(Source data Opens)

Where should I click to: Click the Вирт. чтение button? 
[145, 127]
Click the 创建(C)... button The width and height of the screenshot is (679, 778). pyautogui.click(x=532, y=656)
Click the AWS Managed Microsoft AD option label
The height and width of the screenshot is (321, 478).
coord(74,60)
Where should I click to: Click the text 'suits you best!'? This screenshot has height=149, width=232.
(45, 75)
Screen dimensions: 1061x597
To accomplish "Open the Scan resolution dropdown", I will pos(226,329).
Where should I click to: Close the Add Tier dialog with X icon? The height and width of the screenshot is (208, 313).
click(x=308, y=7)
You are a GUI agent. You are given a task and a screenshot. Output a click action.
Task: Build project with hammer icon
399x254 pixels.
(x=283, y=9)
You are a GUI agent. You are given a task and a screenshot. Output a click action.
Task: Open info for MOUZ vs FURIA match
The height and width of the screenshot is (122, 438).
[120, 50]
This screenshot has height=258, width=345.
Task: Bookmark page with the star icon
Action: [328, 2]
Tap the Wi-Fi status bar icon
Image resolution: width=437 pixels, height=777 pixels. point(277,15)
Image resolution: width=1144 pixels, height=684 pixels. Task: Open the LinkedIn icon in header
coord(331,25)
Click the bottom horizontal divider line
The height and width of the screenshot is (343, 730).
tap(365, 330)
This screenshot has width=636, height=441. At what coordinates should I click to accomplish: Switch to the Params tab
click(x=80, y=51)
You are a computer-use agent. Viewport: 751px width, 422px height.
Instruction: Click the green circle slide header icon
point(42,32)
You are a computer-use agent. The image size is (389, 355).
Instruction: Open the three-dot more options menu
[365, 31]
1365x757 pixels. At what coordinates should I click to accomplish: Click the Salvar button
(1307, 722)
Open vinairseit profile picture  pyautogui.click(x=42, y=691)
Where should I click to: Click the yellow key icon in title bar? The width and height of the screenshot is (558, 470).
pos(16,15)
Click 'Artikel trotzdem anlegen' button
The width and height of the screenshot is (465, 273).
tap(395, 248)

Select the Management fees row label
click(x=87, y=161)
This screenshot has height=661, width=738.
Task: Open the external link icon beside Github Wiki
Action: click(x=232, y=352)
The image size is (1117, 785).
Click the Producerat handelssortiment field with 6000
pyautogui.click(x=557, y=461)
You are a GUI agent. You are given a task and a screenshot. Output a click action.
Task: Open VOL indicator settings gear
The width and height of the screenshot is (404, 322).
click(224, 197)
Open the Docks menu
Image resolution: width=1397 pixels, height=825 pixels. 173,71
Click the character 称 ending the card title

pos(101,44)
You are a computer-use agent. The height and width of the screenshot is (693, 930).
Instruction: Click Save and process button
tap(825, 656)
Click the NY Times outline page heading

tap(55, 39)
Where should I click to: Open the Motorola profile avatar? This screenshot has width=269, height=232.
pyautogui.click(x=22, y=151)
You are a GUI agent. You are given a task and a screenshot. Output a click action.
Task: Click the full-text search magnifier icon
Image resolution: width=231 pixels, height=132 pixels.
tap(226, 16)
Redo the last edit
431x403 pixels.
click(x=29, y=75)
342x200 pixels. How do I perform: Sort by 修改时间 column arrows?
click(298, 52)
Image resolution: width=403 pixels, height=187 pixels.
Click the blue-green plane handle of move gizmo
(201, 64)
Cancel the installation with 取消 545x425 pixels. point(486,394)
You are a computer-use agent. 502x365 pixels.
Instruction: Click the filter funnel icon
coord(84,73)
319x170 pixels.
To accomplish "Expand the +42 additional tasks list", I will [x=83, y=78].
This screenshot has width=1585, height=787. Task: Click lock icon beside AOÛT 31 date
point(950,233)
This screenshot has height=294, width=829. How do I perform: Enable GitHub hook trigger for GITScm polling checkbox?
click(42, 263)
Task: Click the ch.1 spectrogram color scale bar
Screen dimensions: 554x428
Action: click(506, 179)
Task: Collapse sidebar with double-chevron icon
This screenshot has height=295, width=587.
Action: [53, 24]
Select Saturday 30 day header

(Source data Closes)

> **Exercise objective**
With every line intact, output the listing above exactly.

> **Finished exercise**
Where should I click to: Click the Вирт. чтение button? 
[145, 127]
Click the 创建(C)... button The width and height of the screenshot is (679, 778). pyautogui.click(x=532, y=656)
Click the AWS Managed Microsoft AD option label
The height and width of the screenshot is (321, 478).
coord(74,60)
Where should I click to: Click the text 'suits you best!'? This screenshot has height=149, width=232.
(45, 75)
Screen dimensions: 1061x597
To accomplish "Open the Scan resolution dropdown", I will pos(226,329).
Where should I click to: Close the Add Tier dialog with X icon? The height and width of the screenshot is (208, 313).
click(x=308, y=7)
You are a GUI agent. You are given a task and a screenshot. Output a click action.
Task: Build project with hammer icon
399x254 pixels.
(x=283, y=9)
You are a GUI agent. You are given a task and a screenshot. Output a click action.
Task: Open info for MOUZ vs FURIA match
The height and width of the screenshot is (122, 438).
[120, 50]
This screenshot has height=258, width=345.
Task: Bookmark page with the star icon
Action: [328, 2]
Tap the Wi-Fi status bar icon
Image resolution: width=437 pixels, height=777 pixels. point(277,15)
Image resolution: width=1144 pixels, height=684 pixels. Task: Open the LinkedIn icon in header
coord(331,25)
Click the bottom horizontal divider line
The height and width of the screenshot is (343, 730).
tap(365, 330)
This screenshot has width=636, height=441. At what coordinates should I click to accomplish: Switch to the Params tab
click(x=80, y=51)
You are a computer-use agent. Viewport: 751px width, 422px height.
Instruction: Click the green circle slide header icon
point(42,32)
You are a computer-use agent. The image size is (389, 355).
Instruction: Open the three-dot more options menu
[365, 31]
1365x757 pixels. At what coordinates should I click to accomplish: Click the Salvar button
(1307, 722)
Open vinairseit profile picture  pyautogui.click(x=42, y=691)
Where should I click to: Click the yellow key icon in title bar? The width and height of the screenshot is (558, 470).
pos(16,15)
Click 'Artikel trotzdem anlegen' button
The width and height of the screenshot is (465, 273).
tap(395, 248)

Select the Management fees row label
click(x=87, y=161)
This screenshot has height=661, width=738.
Task: Open the external link icon beside Github Wiki
Action: click(x=232, y=352)
The image size is (1117, 785).
Click the Producerat handelssortiment field with 6000
pyautogui.click(x=557, y=461)
You are a GUI agent. You are given a task and a screenshot. Output a click action.
Task: Open VOL indicator settings gear
The width and height of the screenshot is (404, 322).
click(224, 197)
Open the Docks menu
Image resolution: width=1397 pixels, height=825 pixels. 173,71
Click the character 称 ending the card title

pos(101,44)
You are a computer-use agent. The height and width of the screenshot is (693, 930).
Instruction: Click Save and process button
tap(825, 656)
Click the NY Times outline page heading

tap(55, 39)
Where should I click to: Open the Motorola profile avatar? This screenshot has width=269, height=232.
pyautogui.click(x=22, y=151)
You are a GUI agent. You are given a task and a screenshot. Output a click action.
Task: Click the full-text search magnifier icon
Image resolution: width=231 pixels, height=132 pixels.
tap(226, 16)
Redo the last edit
431x403 pixels.
click(x=29, y=75)
342x200 pixels. How do I perform: Sort by 修改时间 column arrows?
click(298, 52)
Image resolution: width=403 pixels, height=187 pixels.
Click the blue-green plane handle of move gizmo
(201, 64)
Cancel the installation with 取消 545x425 pixels. point(486,394)
You are a computer-use agent. 502x365 pixels.
Instruction: Click the filter funnel icon
coord(84,73)
319x170 pixels.
To accomplish "Expand the +42 additional tasks list", I will [x=83, y=78].
This screenshot has width=1585, height=787. Task: Click lock icon beside AOÛT 31 date
point(950,233)
This screenshot has height=294, width=829. How do I perform: Enable GitHub hook trigger for GITScm polling checkbox?
click(42, 263)
Task: Click the ch.1 spectrogram color scale bar
Screen dimensions: 554x428
Action: click(506, 179)
Task: Collapse sidebar with double-chevron icon
This screenshot has height=295, width=587.
Action: [53, 24]
Select Saturday 30 day header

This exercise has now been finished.